Agentic AI and Occupational Displacement: A Multi-Regional Task Exposure Analysis of Emerging Labor Market Disruption
Summary: arXiv:2604.00186v1 Announce Type: cross
Abstract
This paper extends the Acemoglu-Restrepo task exposure framework to address the labor market effects of agentic artificial intelligence systems: autonomous AI agents capable of completing entire occupational workflows rather than discrete tasks. Unlike prior automation technologies that substitute for individual subtasks, agentic AI systems execute end-to-end workflows involving multi-step reasoning, tool invocation, and autonomous decision-making, substantially expanding occupational displacement risk beyond what existing task-level analyses capture.
Introduction
The emergence of agentic AI presents transformational opportunities and challenges in the labor market. As these autonomous systems become capable of managing complex occupational workflows, their potential for occupational displacement grows significantly. This paper introduces the Agentic Task Exposure (ATE) score, a novel framework developed to assess the implications of agentic AI across various sectors.
Methodology
The ATE score is a composite measure computed algorithmically from O*NET task data. It incorporates calibrated adoption parameters, AI capability scores, workflow coverage factors, and logistic adoption velocity, rather than relying on traditional regression estimates. This innovative approach allows for a more granular understanding of the risks associated with agentic AI.
Findings
Applying the ATE framework across five major US technology regions—Seattle-Tacoma, San Francisco Bay Area, Austin, New York, and Boston—over a 2025-2030 horizon, the analysis reveals critical insights:
- 93.2% of the 236 analyzed occupations across six information-intensive Standard Occupational Classification (SOC) groups exceed the moderate-risk threshold (ATE >= 0.35) in Tier 1 regions by 2030.

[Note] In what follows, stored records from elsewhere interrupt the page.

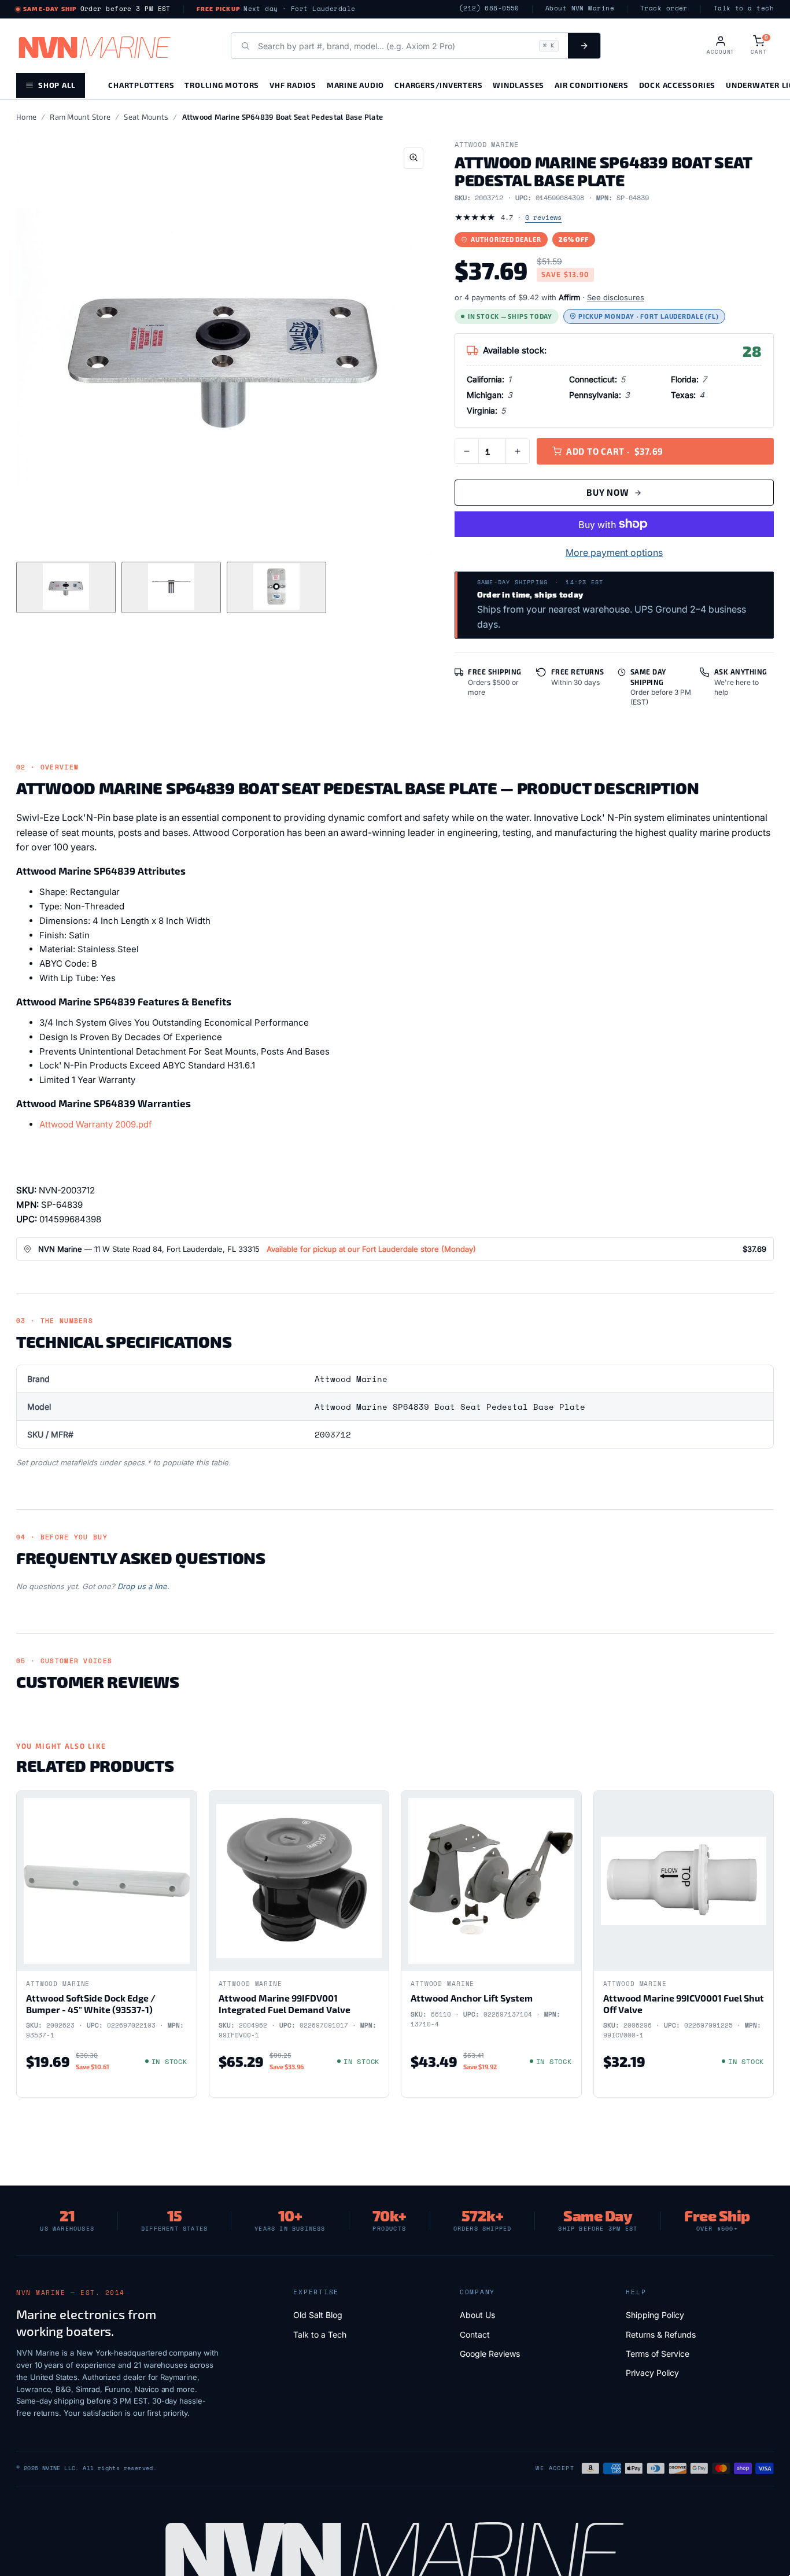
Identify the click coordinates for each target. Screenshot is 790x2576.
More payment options (614, 552)
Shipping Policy (655, 2315)
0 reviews (543, 217)
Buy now (607, 492)
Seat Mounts (146, 116)
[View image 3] (276, 587)
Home (26, 116)
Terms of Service (657, 2353)
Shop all (57, 84)
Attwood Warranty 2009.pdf (95, 1124)
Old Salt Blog (317, 2315)
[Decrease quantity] (466, 451)
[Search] (584, 45)
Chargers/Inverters (438, 84)
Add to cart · (614, 451)
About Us (477, 2315)
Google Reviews (490, 2353)
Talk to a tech (744, 8)
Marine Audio (355, 84)
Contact (475, 2334)
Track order (664, 8)
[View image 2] (171, 587)
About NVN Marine (579, 8)
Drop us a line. (143, 1586)
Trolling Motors (221, 84)
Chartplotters (141, 84)
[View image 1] (66, 587)
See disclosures (615, 297)
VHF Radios (293, 84)
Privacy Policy (652, 2373)
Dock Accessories (677, 84)
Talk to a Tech (319, 2334)
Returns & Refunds (661, 2334)
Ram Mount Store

- Occupations such as credit analysts, judges, and sustainability specialists show elevated ATE scores between 0.43-0.47, indicating significant risk of displacement.

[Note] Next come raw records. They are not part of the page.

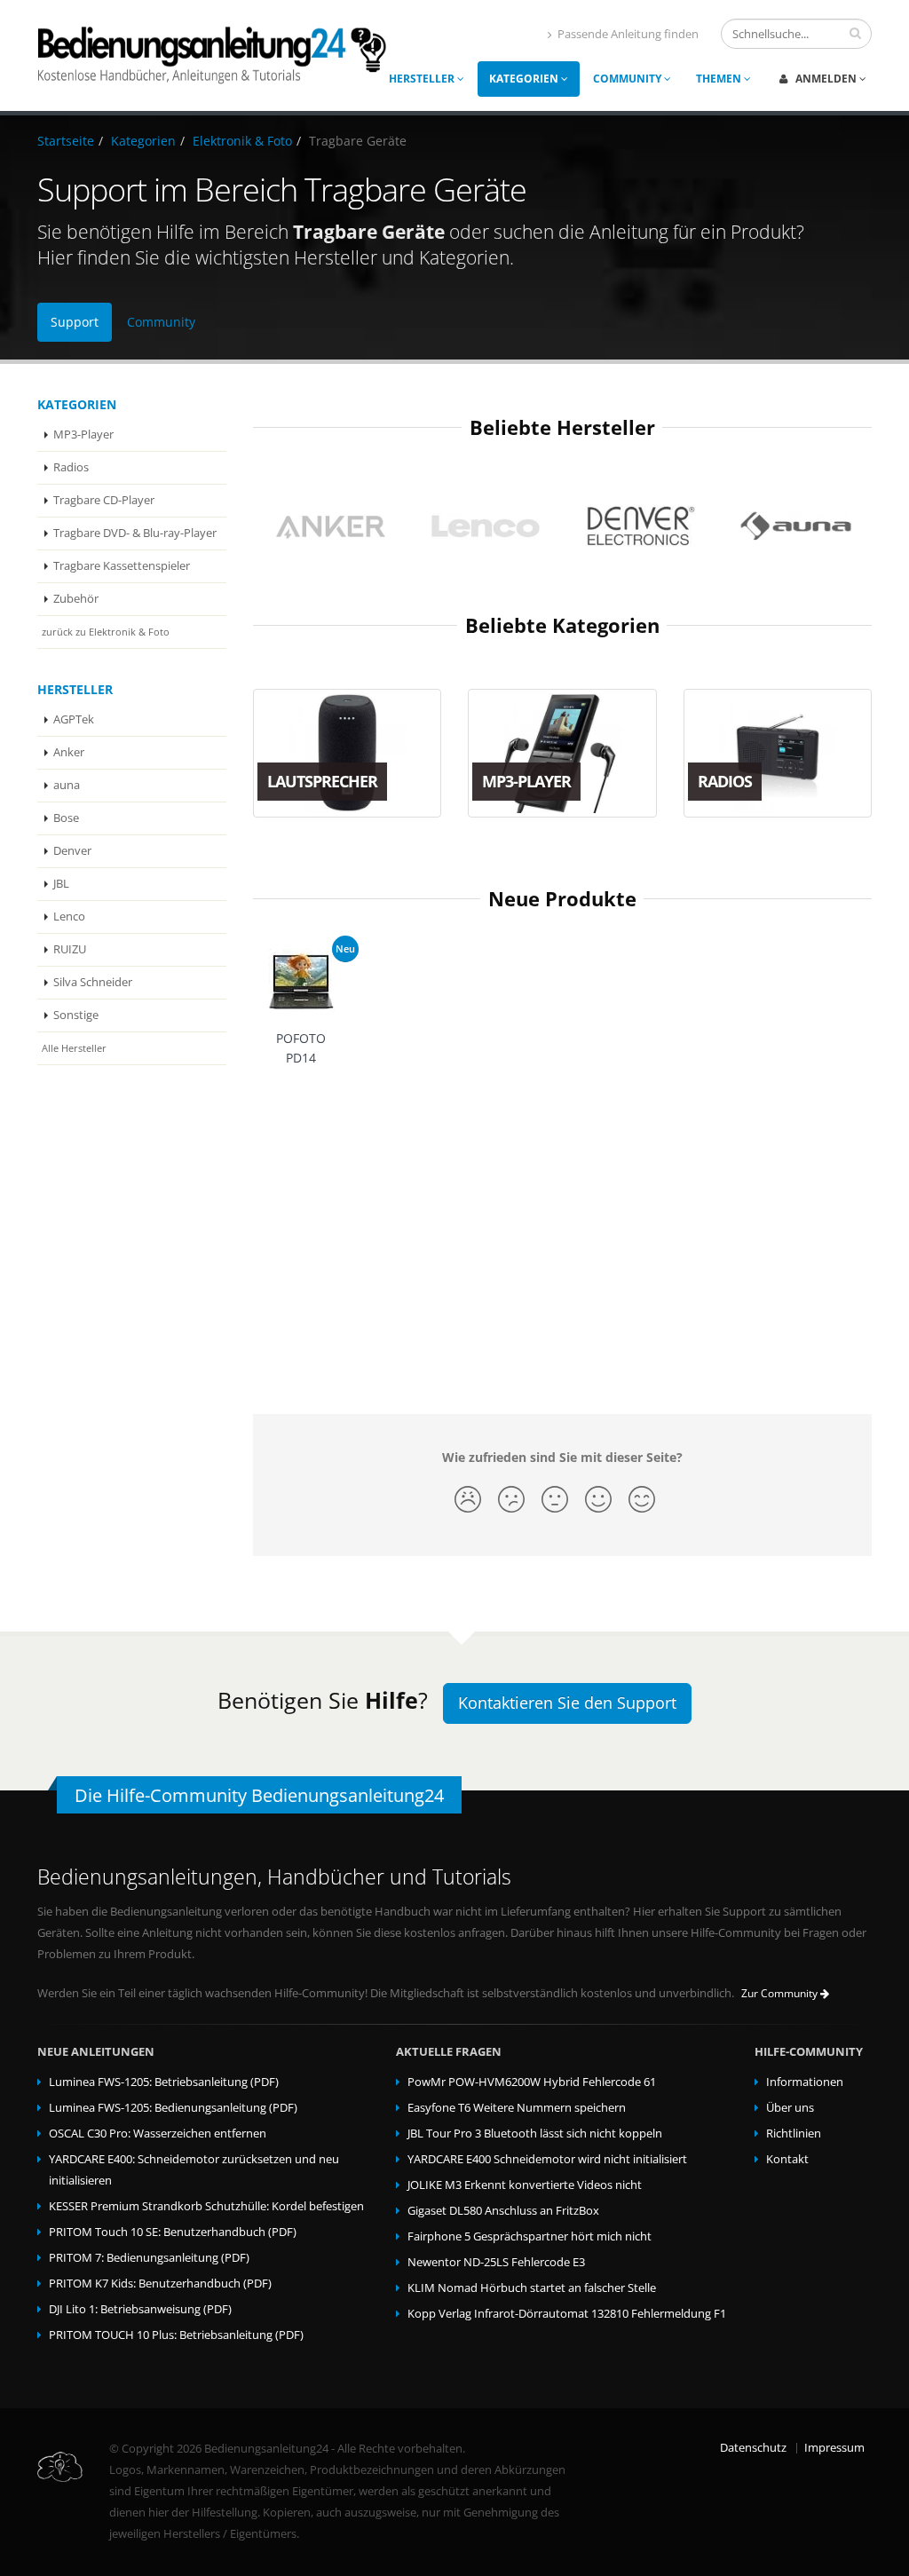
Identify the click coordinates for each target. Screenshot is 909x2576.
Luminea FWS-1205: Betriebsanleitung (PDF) (164, 2082)
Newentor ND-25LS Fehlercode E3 (496, 2262)
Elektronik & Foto (242, 140)
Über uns (790, 2107)
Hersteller (423, 78)
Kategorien (525, 78)
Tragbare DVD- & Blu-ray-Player (135, 533)
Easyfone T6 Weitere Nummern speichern (516, 2107)
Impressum (834, 2447)
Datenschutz (753, 2447)
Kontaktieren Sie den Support (567, 1702)
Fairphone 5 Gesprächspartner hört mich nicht (529, 2236)
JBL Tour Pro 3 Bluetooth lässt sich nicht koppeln (534, 2133)
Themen (720, 78)
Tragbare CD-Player (103, 500)
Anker (68, 752)
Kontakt (787, 2159)
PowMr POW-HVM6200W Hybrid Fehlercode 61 (531, 2082)
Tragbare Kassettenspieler (121, 565)
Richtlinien (793, 2133)
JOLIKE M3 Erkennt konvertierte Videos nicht (524, 2185)
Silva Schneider (92, 982)
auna (66, 785)
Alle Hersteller (74, 1048)
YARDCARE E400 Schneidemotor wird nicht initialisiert (547, 2159)
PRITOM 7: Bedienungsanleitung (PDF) (149, 2257)
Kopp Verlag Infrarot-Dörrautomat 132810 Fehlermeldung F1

- Seventeen emerging occupational categories have been identified that benefit from reinstatement effects, particularly in human-AI collaboration, AI governance, and domain-specific AI operations roles.
Implications
The findings of this study carry profound implications for workforce transition policy and regional economic planning. As agentic AI systems evolve, it is crucial for stakeholders to understand the temporal dynamics of labor market adjustment. Policymakers need to proactively design strategies that facilitate workforce transitions and re-skill workers displaced by these advanced technologies.
Conclusion
This analysis underscores the necessity for a comprehensive understanding of the impact of agentic AI on the labor market. As industries adapt to the capabilities of these systems, a collaborative approach involving government, industry, and educational institutions will be vital in ensuring that the workforce is prepared for the changes ahead.